Our controller controls 32 lines on our SAP2, each one you should find on our hardware design.
Let’s look at one of them.
{'key':"nLal", 'bit':15, 'active': ACTIVELOW,'desc':"Load low byte of address with contents on DBUS"},
This line is defined by the key name, along with the control bit and the required signal level the control unit needs to used when the line is active. ACTIVELOW means the defined bit will be set to 0 when required. ACTIVEHIGH will set that control line to 1 when activated.
You may have noticed that I have reinforced the ‘active’ state with a pre index of ‘n’ in the key name. So in the above example, bit 15 of our control unit will control actions on the Load address low byte 8 bit register. Since this control line is active low, I have placed an ‘n’ at the start. (‘n’ for ‘NOT’).

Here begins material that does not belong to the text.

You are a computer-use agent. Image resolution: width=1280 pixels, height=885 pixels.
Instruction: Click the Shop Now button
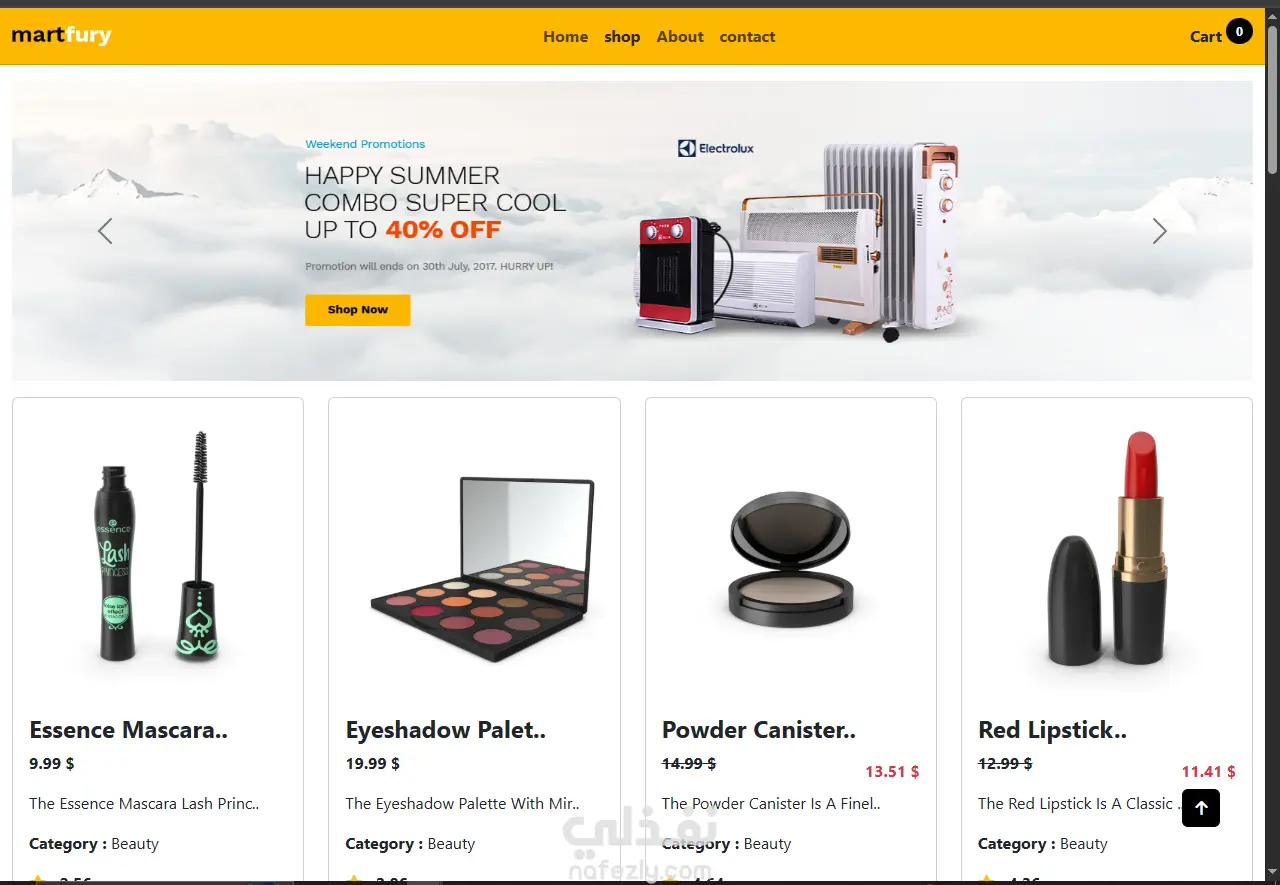(x=357, y=310)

Now let’s look at a particular sequence of microcode instructions for one of the opcodes.
Look at the opcodes array in buildcontrolrom.py taking note of the comment that the first 3 microcode instructions are always the same for all our opcode instructions -(search for the name ‘LD R0’). The first three opcodes defined elsewhere - will read in the instruction to a meta register called the Instruction Register (IR) and bump the microprocessor’s program counter (PC) so it points to any more opcode data or the next opcode instruction to run.
{'name':'LD R0','bytecode': 0x14, 'control':
[
{'Ep','nLm'},
{'Cp','nCE','nLal'}, # inc pc to point to high byte of address
{'Ep','nLm'},
{'Cp','nCE','nLah'}, # inc pc to point to next opcode instruction
{'E16','nLm'}, # Enable both bytes of 2 address reg Write to Memory Address Reg (MAR)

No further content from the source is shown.